[[ Supplied material, beginning ]]
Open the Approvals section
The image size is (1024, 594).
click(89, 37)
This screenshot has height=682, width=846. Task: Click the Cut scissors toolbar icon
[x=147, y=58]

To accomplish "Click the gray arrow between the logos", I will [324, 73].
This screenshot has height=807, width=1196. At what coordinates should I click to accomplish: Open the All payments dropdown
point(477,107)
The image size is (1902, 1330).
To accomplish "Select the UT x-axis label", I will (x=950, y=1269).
[[ Supplied material, end ]]
• Exercise prompt
A word-for-word copy of all the entries is required.

• Your response
Open the Approvals section
The image size is (1024, 594).
click(89, 37)
This screenshot has height=682, width=846. Task: Click the Cut scissors toolbar icon
[x=147, y=58]

To accomplish "Click the gray arrow between the logos", I will [324, 73].
This screenshot has height=807, width=1196. At what coordinates should I click to accomplish: Open the All payments dropdown
point(477,107)
The image size is (1902, 1330).
To accomplish "Select the UT x-axis label", I will (x=950, y=1269).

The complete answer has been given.